What is expected: Render the data as a two-column CSV with the headers input and output. Begin at the line that contains "Describe the element" and stop after the line that contains "drawing-sheet-detail-grid is located". Each row should pair one posed text with its answer, each in a single quoted field with line breaks replaced by spaces.

Records for this task:

==============================

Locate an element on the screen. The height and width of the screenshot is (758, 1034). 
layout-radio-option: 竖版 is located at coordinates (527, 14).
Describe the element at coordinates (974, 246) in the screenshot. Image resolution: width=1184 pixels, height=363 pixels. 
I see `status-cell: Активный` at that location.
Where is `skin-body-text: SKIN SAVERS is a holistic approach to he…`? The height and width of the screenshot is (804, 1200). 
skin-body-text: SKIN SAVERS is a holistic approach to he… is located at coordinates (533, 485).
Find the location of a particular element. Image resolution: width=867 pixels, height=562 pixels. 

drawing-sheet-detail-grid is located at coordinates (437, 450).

==============================

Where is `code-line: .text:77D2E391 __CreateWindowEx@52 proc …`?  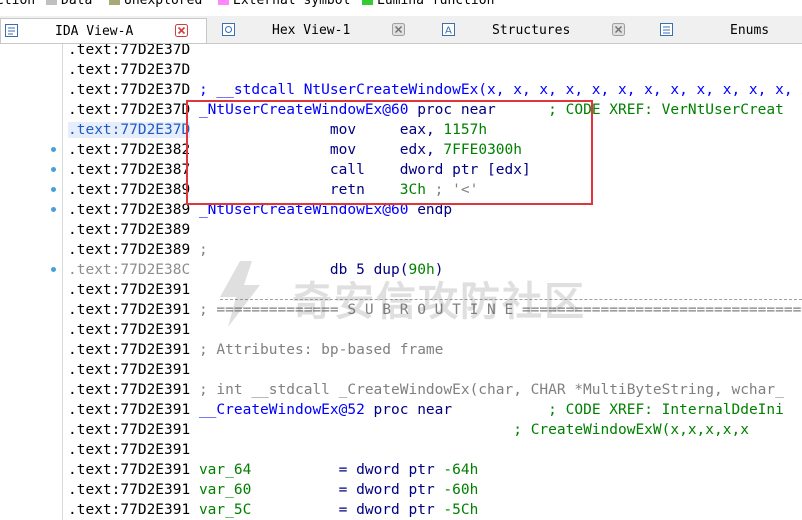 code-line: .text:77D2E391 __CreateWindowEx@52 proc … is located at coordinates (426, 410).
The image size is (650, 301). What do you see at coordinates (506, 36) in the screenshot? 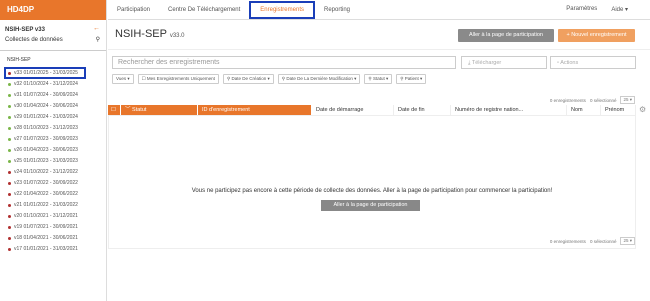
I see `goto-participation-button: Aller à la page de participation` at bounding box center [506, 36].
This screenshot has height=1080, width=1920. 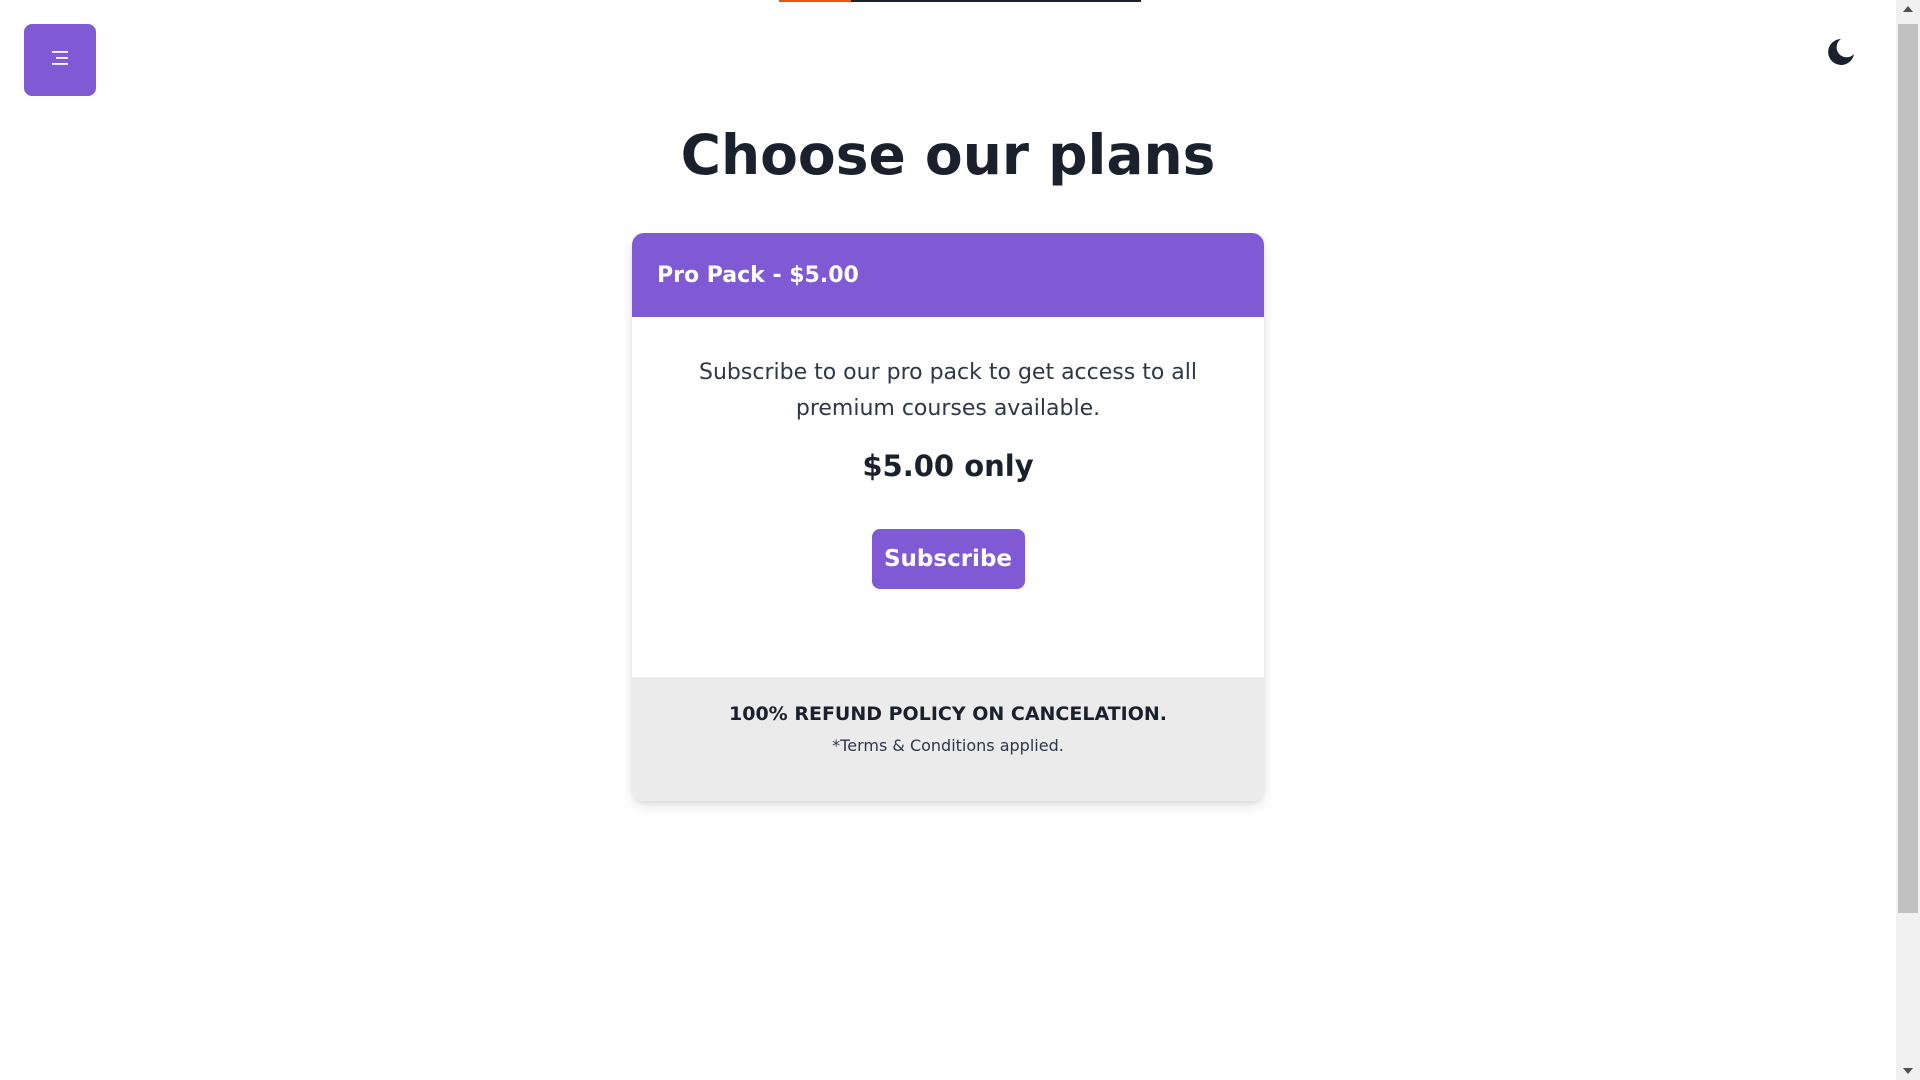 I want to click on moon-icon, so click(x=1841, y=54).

==============================

Answer to this exercise:
input,output
"Describe the element at coordinates (974, 246) in the screenshot. Image resolution: width=1184 pixels, height=363 pixels.","I see `status-cell: Активный` at that location."
"Where is `skin-body-text: SKIN SAVERS is a holistic approach to he…`? The height and width of the screenshot is (804, 1200).","skin-body-text: SKIN SAVERS is a holistic approach to he… is located at coordinates (533, 485)."
"Find the location of a particular element. Image resolution: width=867 pixels, height=562 pixels.","drawing-sheet-detail-grid is located at coordinates (437, 450)."